大分県交通渋滞対策協議会について(土木建築部長)

(経緯)

・大分県交通渋滞対策協議会においては、平成5年度以来、3次にわたり渋滞対策プログラムを策定した。
・このプログラムに基づき、短期対策としての交差点改良や長期対策としてのバイパス整備、さらにはソフト対策として信号の調整などの渋滞対策を関係機関が連携しながら実施してきた。

(成果と現在の取組)

・平成17年度に策定した、現行プログラムにおいては、県内22箇所(うち大分市内では18箇所)を対象としている。
・これまでに11箇所で対策を実施し、うち4箇所において、渋滞の解消または緩和という成果を得ている。
・このほか、現在も国道10号宮崎交差点の改良や(都)下郡中判田線の跨線橋整備等を実施中。
・今年度は、現行プログラムの実績を検証しつつ、最新の交通データを活用して新たなプログラムを策定予定。

陸橋の撤去と交通渋滞対策について(土木建築部長)

(工事内容)

・春日陸橋は来月7月21日から撤去に着手し、8ヶ月間を要する見込みであり、大道陸橋は22年度後半から7ヶ月間を要する見込みである。
・工事は鉄道上部をJR九州が行い、その前後を県が施工する。全体を3工区にわけることで、工期短縮を図っている。

(交通規制)

・陸橋の撤去工事については、周辺に仮設橋梁を設置する用地が確保できないため、全面通行止めにより実施する。
・撤去後は、高架化が完成する平成23年度末までの間、遮断機のついた踏切となる。

(渋滞対策)

・渋滞対策については交通円滑化検討部会の中で検討し、実施してきた。

?ハード対策
・庄の原佐野線をはじめとした迂回路を整備している。
・警察本部と連携し、信号制御や道路情報板等の整備を実施している。
?ソフト対策
・県職員の時差通勤の実施や市内事業所へ時差通勤の参加を呼びかけている。
・公共交通機関の利用を促進するパークアンドライドを検討している。
・交通渋滞の緩和を図るためには、これらの対策を確実に実行することが必要となるため、県民の皆様のご理解とご協力をお願いしている。

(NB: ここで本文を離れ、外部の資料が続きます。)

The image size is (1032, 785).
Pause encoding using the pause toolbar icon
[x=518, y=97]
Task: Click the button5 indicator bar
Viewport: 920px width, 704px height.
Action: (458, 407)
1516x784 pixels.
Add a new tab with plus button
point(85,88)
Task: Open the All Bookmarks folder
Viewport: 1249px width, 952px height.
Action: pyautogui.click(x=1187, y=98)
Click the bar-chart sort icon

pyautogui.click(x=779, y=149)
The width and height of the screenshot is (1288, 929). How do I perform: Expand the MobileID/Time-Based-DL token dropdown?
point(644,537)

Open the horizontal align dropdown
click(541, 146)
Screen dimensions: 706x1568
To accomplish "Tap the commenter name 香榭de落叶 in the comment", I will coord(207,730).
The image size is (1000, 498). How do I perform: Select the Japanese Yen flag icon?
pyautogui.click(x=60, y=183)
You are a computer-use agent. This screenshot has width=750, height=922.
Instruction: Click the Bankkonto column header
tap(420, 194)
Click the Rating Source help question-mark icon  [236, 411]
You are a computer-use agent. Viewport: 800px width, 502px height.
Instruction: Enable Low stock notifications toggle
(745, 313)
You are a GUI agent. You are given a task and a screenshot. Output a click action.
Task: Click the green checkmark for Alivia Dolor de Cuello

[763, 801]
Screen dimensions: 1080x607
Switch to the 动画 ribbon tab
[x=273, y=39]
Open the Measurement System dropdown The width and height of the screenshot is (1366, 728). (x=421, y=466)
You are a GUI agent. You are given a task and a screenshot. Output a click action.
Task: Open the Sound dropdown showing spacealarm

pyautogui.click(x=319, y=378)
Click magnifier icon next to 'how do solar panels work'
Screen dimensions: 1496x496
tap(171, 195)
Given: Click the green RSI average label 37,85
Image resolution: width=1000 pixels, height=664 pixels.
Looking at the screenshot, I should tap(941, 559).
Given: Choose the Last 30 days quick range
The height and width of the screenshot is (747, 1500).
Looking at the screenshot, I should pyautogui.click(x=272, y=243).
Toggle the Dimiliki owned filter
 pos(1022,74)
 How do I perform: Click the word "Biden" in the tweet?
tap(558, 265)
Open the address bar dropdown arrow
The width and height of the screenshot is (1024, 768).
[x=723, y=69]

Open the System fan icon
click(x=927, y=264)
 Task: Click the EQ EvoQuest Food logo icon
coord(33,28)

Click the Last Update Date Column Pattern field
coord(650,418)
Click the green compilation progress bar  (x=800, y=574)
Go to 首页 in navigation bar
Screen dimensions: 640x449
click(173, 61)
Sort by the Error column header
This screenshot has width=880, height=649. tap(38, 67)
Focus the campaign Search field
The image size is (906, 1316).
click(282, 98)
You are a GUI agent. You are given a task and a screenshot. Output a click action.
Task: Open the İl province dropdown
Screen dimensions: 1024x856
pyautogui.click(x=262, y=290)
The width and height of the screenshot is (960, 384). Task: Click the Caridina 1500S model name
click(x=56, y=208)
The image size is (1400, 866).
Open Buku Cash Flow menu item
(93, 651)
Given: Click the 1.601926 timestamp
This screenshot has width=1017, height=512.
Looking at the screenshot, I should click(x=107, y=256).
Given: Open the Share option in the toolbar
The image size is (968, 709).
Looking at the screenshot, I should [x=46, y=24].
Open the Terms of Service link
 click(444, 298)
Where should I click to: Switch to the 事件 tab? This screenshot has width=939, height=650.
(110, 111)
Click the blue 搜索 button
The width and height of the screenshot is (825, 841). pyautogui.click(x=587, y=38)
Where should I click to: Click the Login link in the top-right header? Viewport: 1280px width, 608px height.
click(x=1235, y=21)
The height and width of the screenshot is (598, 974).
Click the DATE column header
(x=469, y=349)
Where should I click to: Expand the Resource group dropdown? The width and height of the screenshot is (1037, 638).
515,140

幹線道路の右折禁止区域の設定について(土木建築部長)

・右折車両に起因する渋滞・事故の対策としては、右折レーンを設置することが基本。
・現行の渋滞対策プログラムにおいても、大分市内の7箇所について、右折レーンの設置を対策に位置づけ、実施している。
・今後とも、個別の渋滞箇所の状況に応じ、警察等関係機関と連携しながら対策を検討してまいりたい。

幹線道路の右折禁止区域の設定について(県警本部長)

(右折禁止規制の現状)

 大分市内の国道10号、197号及び210号の主要3路線で信号機が設置された交差点は197箇所です。その内、右折レーンのある交差点は123箇所、右折レーンのない交差点は74箇所です。
 右折レーンのない交差点において、終日又は時間を限定して右折禁止規制が行われているのは22箇所です。

(右折禁止の実施)

 右折禁止規制につきましては、右折車が関係する交通事故の防止と交通の円滑化及び道路利用者の利便性や周辺住民の方々への影響を十分検討の上、個別具体的に判断されるべきものと考えております。

食育について(生活環境部長)

(基本認識)

・食に関する適切な判断力を養い、生涯にわたって健全な食生活を実践することにより、心身の健康の増進と豊かな人間性をはぐくむ食育は極めて重要な課題である。

(取組)

?食育の推進を明記した「大分県食の安全・安心推進条例」を平成17年3月に策定した。
?平成18年3月「大分県食育推進計画」を策定した。
?推進体制の整備
・県民参加の「食育推進会議」を設置するとともに、庁内関係各課や地方機関からなる組織を立ち上げ、推進体制を整備した。
?平成18年11月に朝食を毎日食べるようにしている児童生徒の割合等20項目について、22年度を最終年度とした数値目標を設定した。20年度末現在、10項目で数値目標を達成している。

幼児期の食育について(生活環境部長)

(基本方針)

・健全な食生活を実践できる人づくりや魅力あふれる地域の食づくりなどを基本目標として、幼児期から小学生までの食育についても普及啓発を中心として進めています。

(家庭での取組)
・朝食を規則正しくとるため、手軽に調理でき、栄養バランスの取れたレシピ集や啓発用のランチョンマットを配布している。

(保育所・幼稚園での取組)
・食への関心を高めるため、「子ども料理教室」や「農業体験」などを実施している。

(小学校での取組)
・生活科等の教科の時間をはじめ、学校教育活動全体を通して、県産食材の活用や「食の安全子ども教室」などにより食育を推進している。

親子で学ぶ食育について(生活環境部長)

(基本方針)

・毎月第3日曜日を「家族みんなでいただきますの日」と設定し、PTA団体と連携しながら家庭での食育を推進している。
・併せて、大分食育コーディネーターや地域の食育推進ボランティアなどからなる「食育人材バンク」を活用し、料理教室や食育講習会など、親子や親自身が食育を学べる機会を提供している。

生涯学習における食育について(教育長)

(生涯学習における食育の位置づけ)

・学校教育、社会教育等のあらゆる機会を通じて、食育についての学習を進めることが重要である。

(学校教育の具体的取組)

・本年度から、学校における食育をさらに推進するため、体育保健課内に食育推進班を設置した。
・学校、保護者、生産者等の連携・協力による食育推進検討委員会等の事業をモデル的に県内2地域で実施する。
・小中学校の管理職と食育推進担当教諭を対象とした研修会を実施する。
・全市町村において、学校給食への地場産物活用促進により食育を推進する。
・栄養教諭等を中心として、教科、特別活動、学校行事等の学校教育活動全体を通じて、さらに食育を推進していく。

(社会教育の具体的取組)

・家庭教育を推進するため実施している「おおいた親学のすすめ推進事業」において、PTA主催の親子で考える食育講演会や体験活動等を実施していく。
・県立社会教育総合センターの「おおいた学びの輪推進事業」において、食育に関する5講座を実施するなど、生涯の各期において食育について学ぶ様々な学習機会を提供していく。

(まとめ)

・保護者や家庭の協力のもと、関係機関等と連携して、食育についての学習を進める。